- _PROBLEM TO WORK ON_:
Repeat only the lines below from the one that contains "The height and" through the final line, exactly. Omit pictures.

RECORDS FOR THIS TASK Start Marker

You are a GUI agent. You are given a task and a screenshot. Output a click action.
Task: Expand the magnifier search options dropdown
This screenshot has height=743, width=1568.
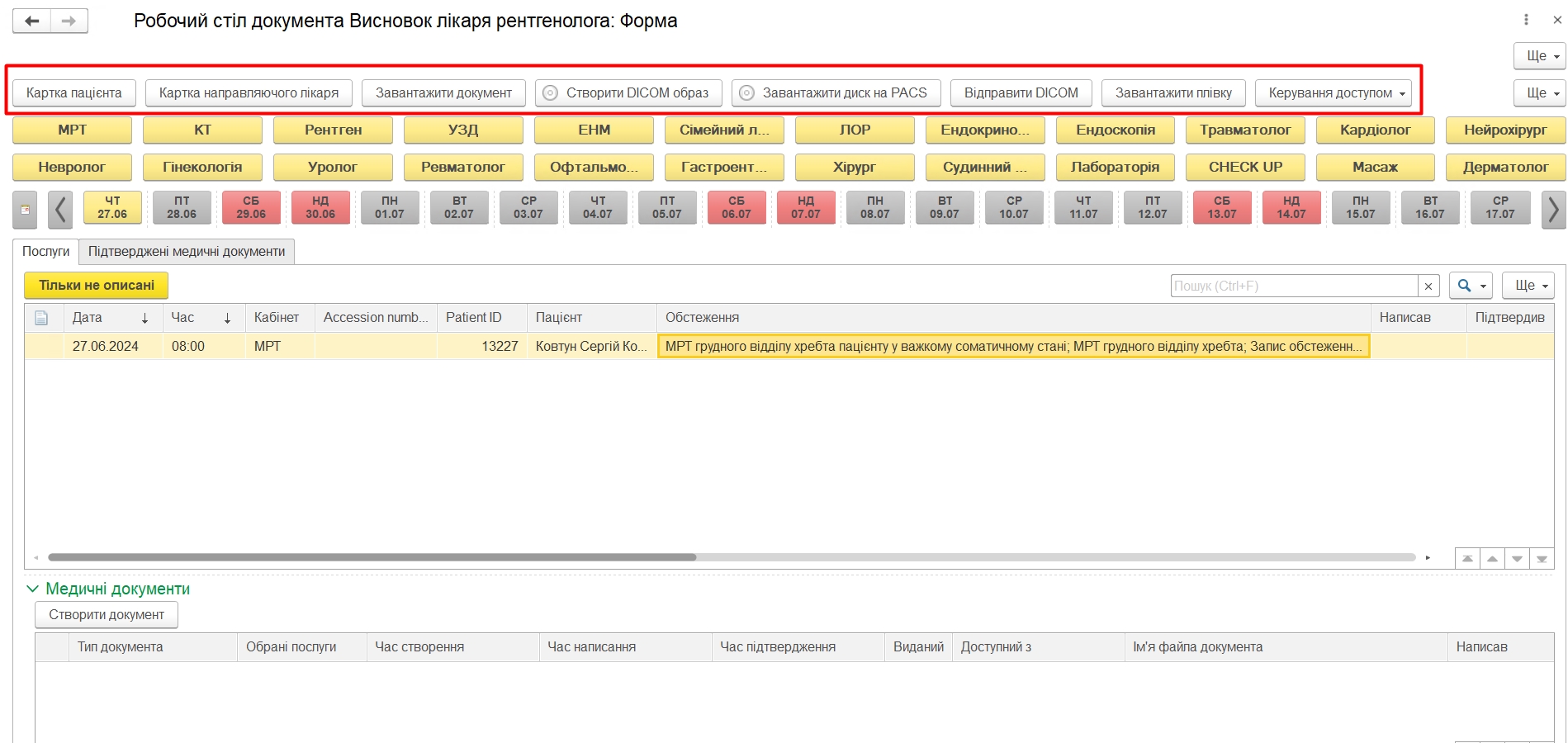[1470, 286]
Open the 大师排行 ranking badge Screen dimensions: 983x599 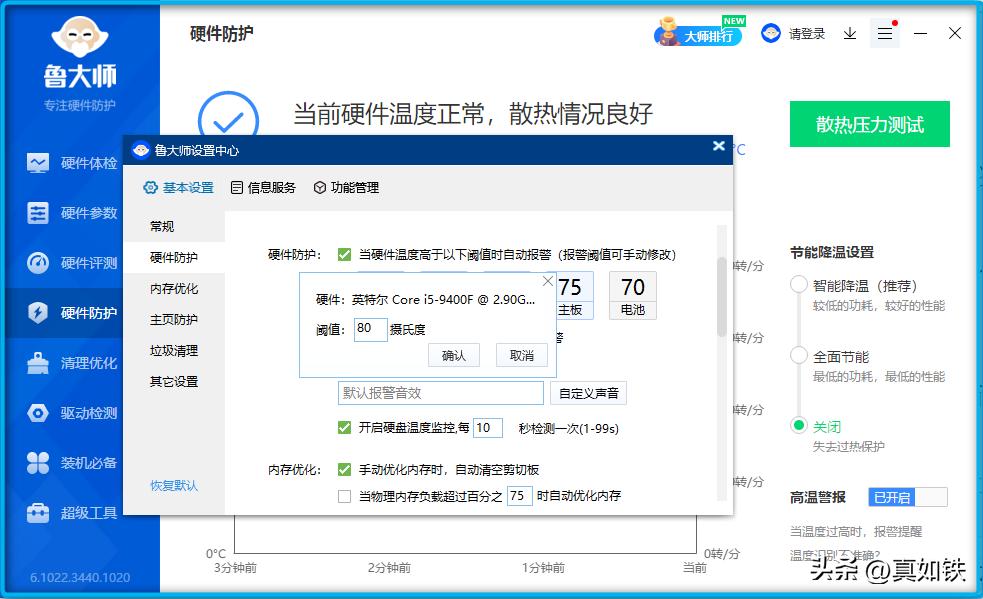[700, 33]
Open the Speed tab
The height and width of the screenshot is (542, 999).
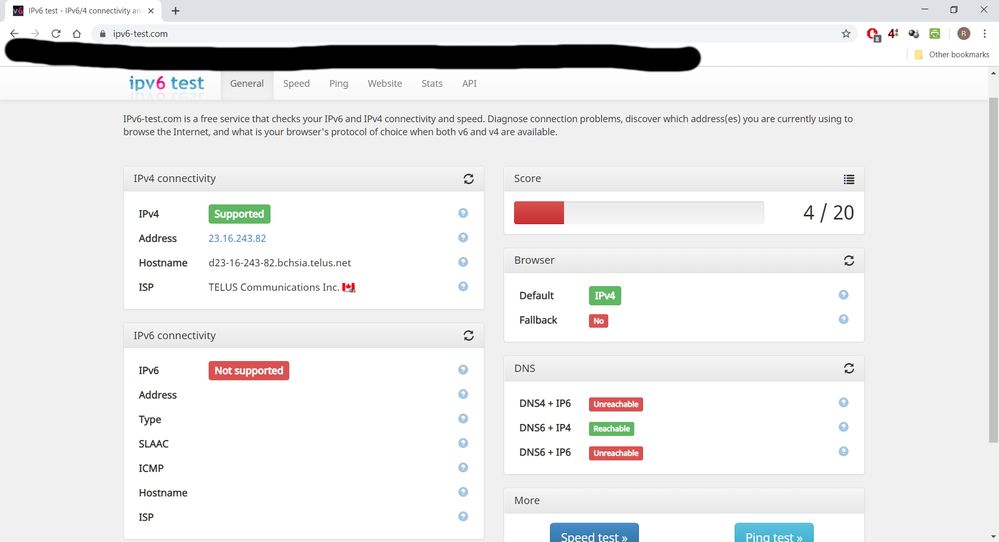click(296, 84)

RECORDS FOR THIS TASK End Marker

- _RESULT FOR THIS TASK_:
The height and width of the screenshot is (542, 999).
click(296, 84)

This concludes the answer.